Cité dans un communiqué de la présidence, le secrétaire d’Etat américain Antony Blinken a souligné la disposition de son pays à continuer de développer les relations de partenariat dans divers domaines entre la Tunisie et les Etats-Unis et de renforcer les valeurs communes relatives à la protection de la démocratie et des droits de l’Homme.

Dimanche, la Maison Blanche avait d’ailleurs exprimé sa position compte tenu de la situation en Tunisie.
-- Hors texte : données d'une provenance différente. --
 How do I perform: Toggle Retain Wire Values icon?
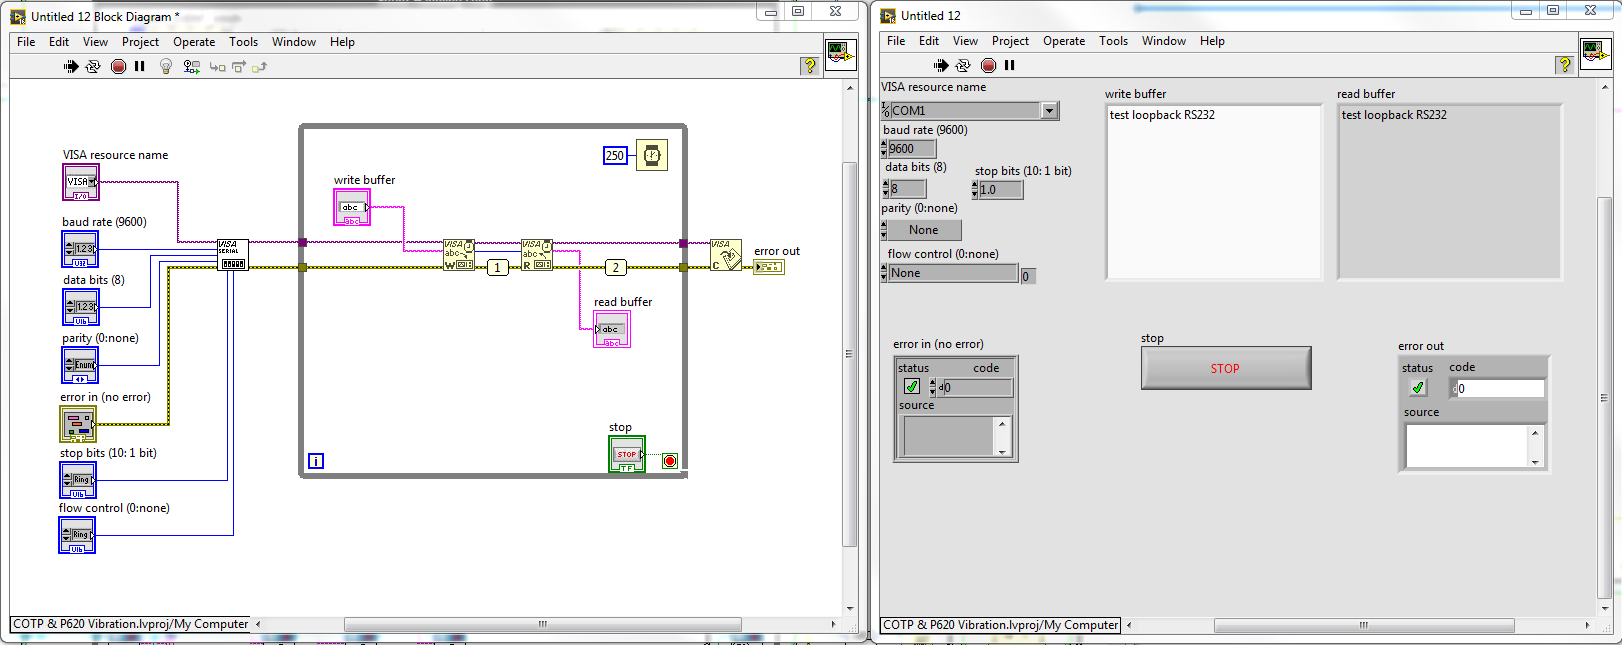[191, 67]
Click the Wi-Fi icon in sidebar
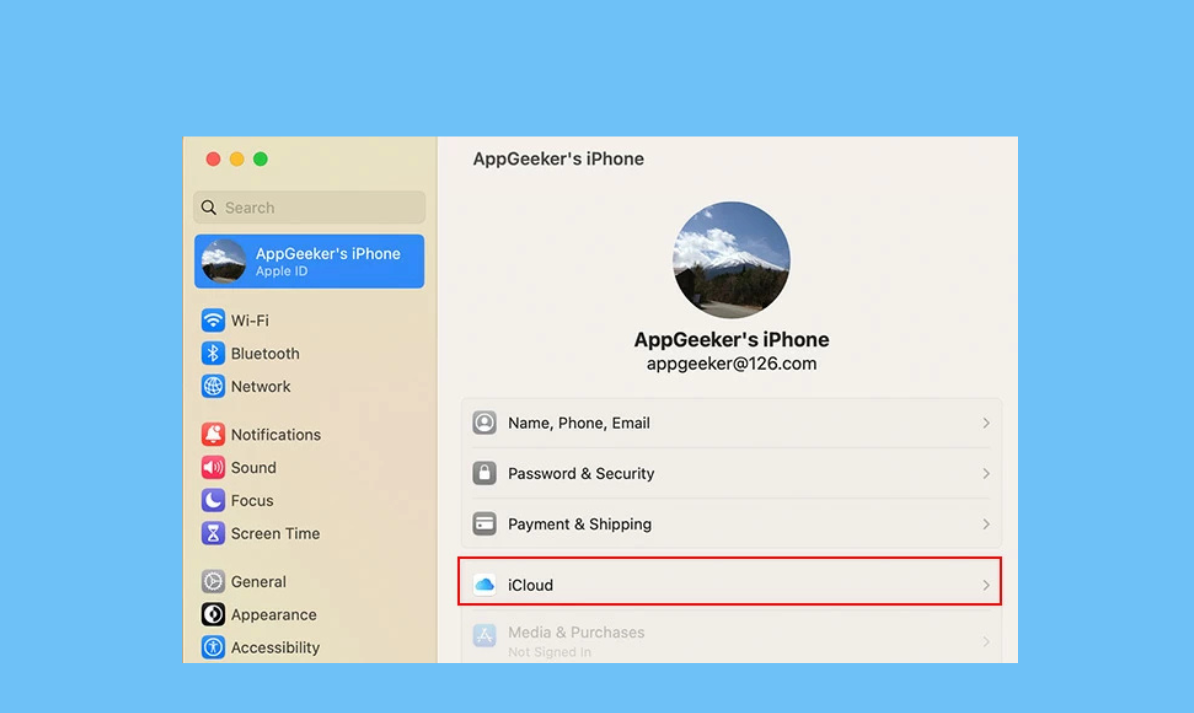 point(213,320)
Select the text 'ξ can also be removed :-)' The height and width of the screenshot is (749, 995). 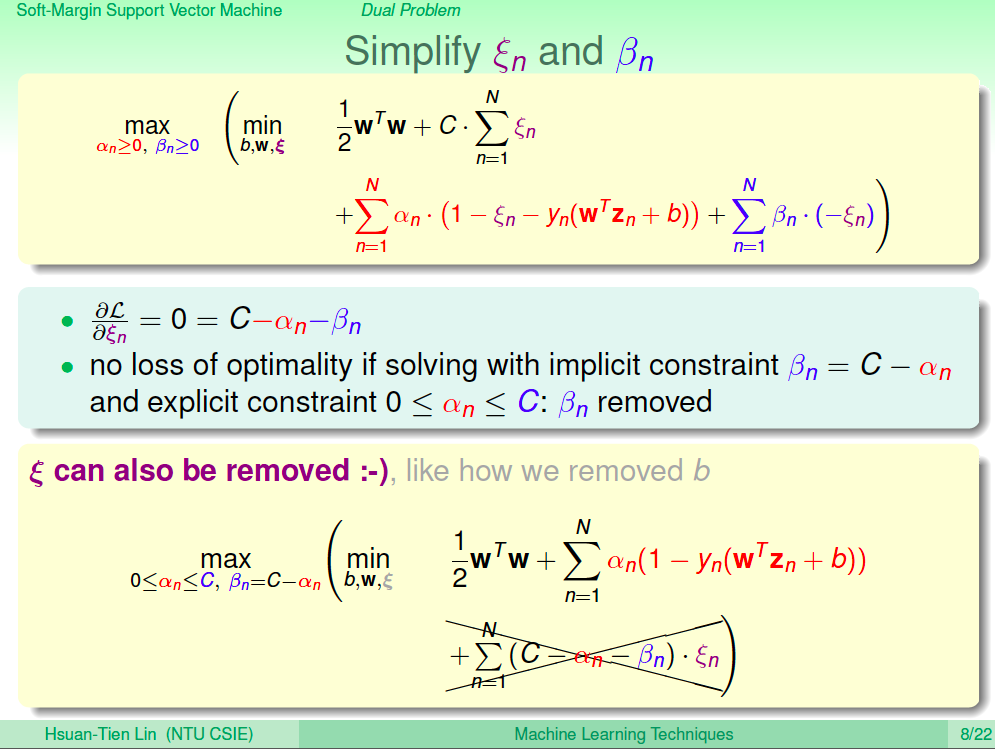coord(209,471)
Selon un communiqué cité par Al-Jazeera, la Maison Blanche a estimé que « jusqu’ici, ce qui se passe en Tunisie n’est pas un putsch ».

L’administration US a annoncé que ses Affaires étrangères sont en train de suivre ce qui se passe en Tunisie notamment sur un volet légal, appelant tous les protagonistes à faire preuve de retenue et de calme et à opter pour le dialogue.

Le Département d’Etat US a annoncé avoir été en contact avec des représentants du gouvernement tunisien pour souligner que les solutions aux problèmes politiques et économiques de la Tunisie devraient être fondées sur la constitution et les principes de la démocratie, des droits de l’homme et de la liberté.

« Nous avons été clairs en exhortant toutes les parties à éviter de prendre des mesures qui pourraient étouffer le discours démocratique ou conduire à la violence. Nous sommes particulièrement troublés par les informations selon lesquelles les bureaux des médias ont été fermés et nous exhortons au respect scrupuleux de la liberté d’expression et d’autres droits civils », indique notamment un communiqué.

Rappelons que le Chef de l’Etat a décidé, dimanche 25 juillet, de geler les travaux du Parlement, de lever l’immunité de tous les députés, de limoger le Chef du gouvernement Hichem Mechichi et de prendre en main le pourvoir exécutif, conformément aux dispositions de l’article 80 de la Constitution.